Screenshot grounding data
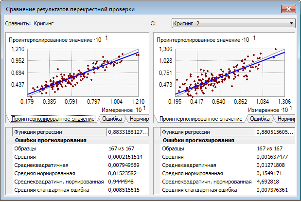The height and width of the screenshot is (202, 301).
Task: Select left Средняя value 0,0002161514
Action: point(125,157)
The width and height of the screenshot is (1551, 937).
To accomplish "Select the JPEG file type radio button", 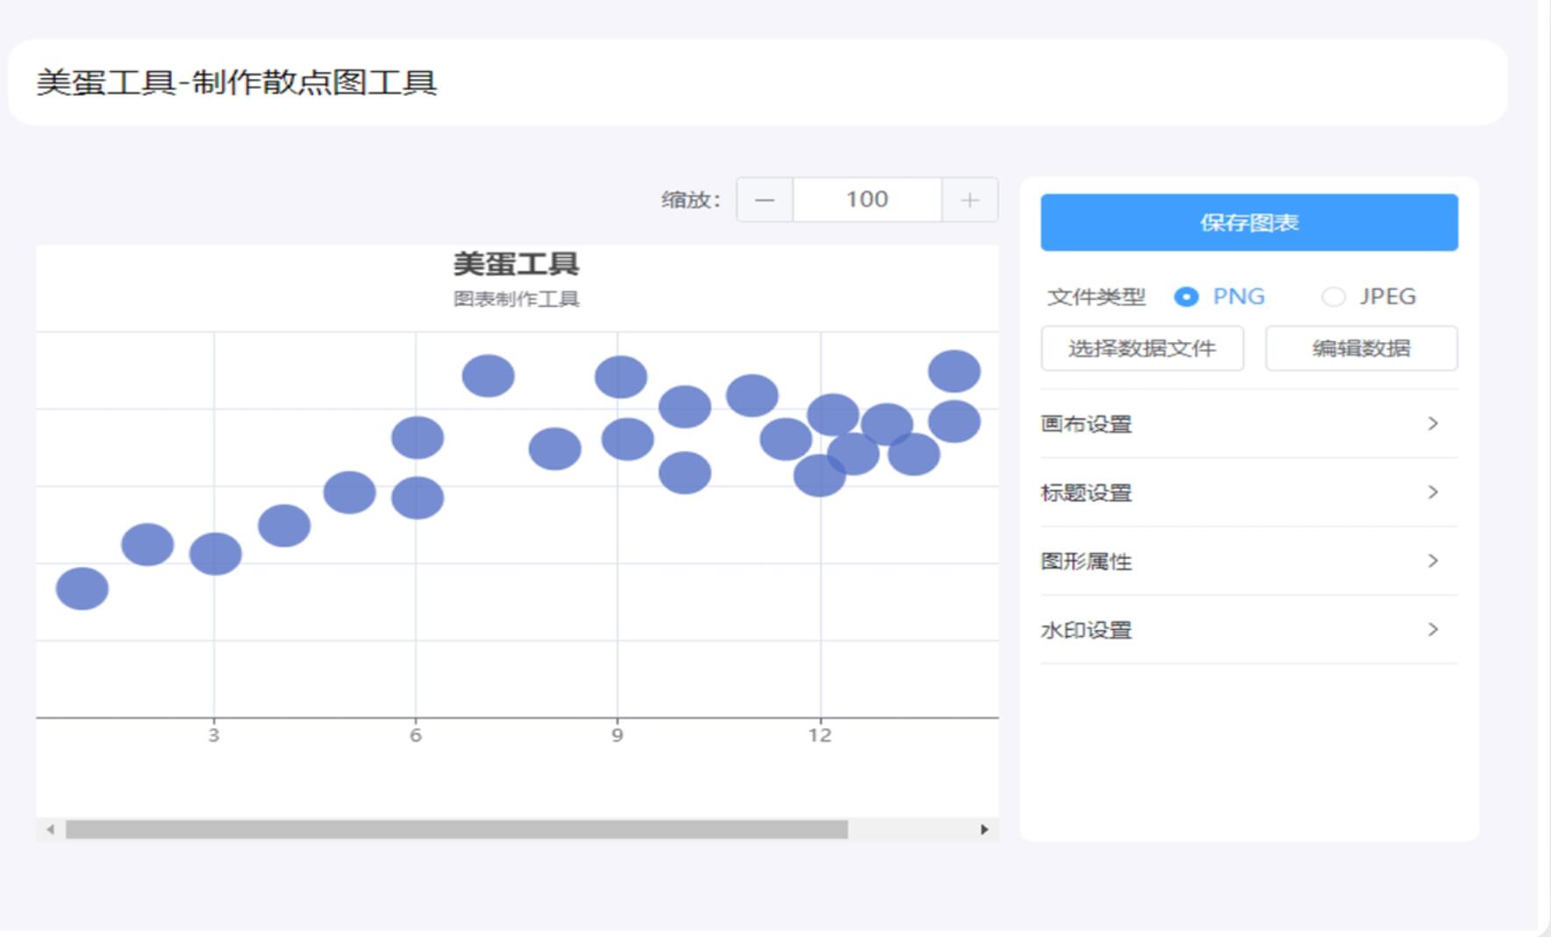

## Problem description
Please copy the lines exactly, beginning at the one containing "The width and" and ending at the last line of the records above, both included, with the pictures left out.

## Result for this exercise
The width and height of the screenshot is (1551, 937).
To accomplish "Select the JPEG file type radio button", 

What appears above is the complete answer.